CausaLearn: Automated Framework for Scalable Streaming-based Causal Bayesian Learning using FPGAs

Abstract

This paper proposes CausaLearn, the first automated framework that enables real-time and scalable approximation of Probability Density Function (PDF) in the context of causal Bayesian graphical models. CausaLearn targets complex streaming scenarios in which the input data evolves over time and independence cannot be assumed between data samples (e.g., continuous time-varying data analysis). Our framework is devised using a HW/SW co-design approach. We provide the first implementation of Hamiltonian Markov Chain Monte Carlo on FPGA that can efficiently sample from the steady state probability distribution at scales while considering the correlation between the observed data. CausaLearn is customizable to the limits of the underlying resource provisioning in order to maximize the effective system throughput. It uses physical profiling to abstract high-level hardware characteristics. These characteristics are integrated into our automated customization unit in order to tile, schedule, and batch the PDF approximation workload corresponding to the pertinent platform resources and constraints.

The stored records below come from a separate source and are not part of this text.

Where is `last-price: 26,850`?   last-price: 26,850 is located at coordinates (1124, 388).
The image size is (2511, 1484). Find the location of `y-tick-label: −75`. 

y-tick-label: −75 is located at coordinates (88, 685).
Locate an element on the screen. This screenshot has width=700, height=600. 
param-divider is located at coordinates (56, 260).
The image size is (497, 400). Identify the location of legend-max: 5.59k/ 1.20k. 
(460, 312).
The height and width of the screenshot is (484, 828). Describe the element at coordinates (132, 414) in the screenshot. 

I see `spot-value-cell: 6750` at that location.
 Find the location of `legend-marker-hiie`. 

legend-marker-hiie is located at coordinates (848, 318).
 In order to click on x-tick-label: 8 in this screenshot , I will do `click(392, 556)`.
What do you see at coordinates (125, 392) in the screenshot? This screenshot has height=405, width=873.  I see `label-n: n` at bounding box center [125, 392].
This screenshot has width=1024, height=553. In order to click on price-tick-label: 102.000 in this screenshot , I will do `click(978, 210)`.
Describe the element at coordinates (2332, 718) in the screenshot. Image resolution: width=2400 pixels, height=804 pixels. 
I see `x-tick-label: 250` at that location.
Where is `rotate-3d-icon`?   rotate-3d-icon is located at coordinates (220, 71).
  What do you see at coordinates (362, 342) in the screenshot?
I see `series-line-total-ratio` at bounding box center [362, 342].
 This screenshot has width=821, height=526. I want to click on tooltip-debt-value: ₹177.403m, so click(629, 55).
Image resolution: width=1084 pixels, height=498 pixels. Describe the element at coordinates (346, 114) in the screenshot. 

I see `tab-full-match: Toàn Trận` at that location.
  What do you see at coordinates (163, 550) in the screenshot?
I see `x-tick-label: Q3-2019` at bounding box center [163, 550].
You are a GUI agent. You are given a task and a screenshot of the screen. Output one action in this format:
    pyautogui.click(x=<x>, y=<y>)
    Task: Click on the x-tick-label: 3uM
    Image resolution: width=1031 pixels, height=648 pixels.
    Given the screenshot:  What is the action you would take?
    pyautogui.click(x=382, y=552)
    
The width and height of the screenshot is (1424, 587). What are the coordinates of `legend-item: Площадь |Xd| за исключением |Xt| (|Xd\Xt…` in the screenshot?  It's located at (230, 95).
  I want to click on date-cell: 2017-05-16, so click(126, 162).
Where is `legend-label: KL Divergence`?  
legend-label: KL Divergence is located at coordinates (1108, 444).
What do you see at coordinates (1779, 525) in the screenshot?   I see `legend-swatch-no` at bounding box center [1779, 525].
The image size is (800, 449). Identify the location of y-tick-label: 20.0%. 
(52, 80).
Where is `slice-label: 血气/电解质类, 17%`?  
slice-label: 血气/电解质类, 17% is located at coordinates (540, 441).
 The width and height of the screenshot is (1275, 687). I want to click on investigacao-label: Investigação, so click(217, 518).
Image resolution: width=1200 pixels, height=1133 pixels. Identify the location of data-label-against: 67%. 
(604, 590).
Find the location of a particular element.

We benchmark the design performance for analyzing various massive time-series data on three FPGA platforms with different computational budgets. Our extensive evaluations demonstrate up to two orders-of-magnitude runtime and energy improvements compared to the best-known prior solution. We provide an accompanying API that can be leveraged by data scientists and practitioners to automate and abstract hardware design optimization.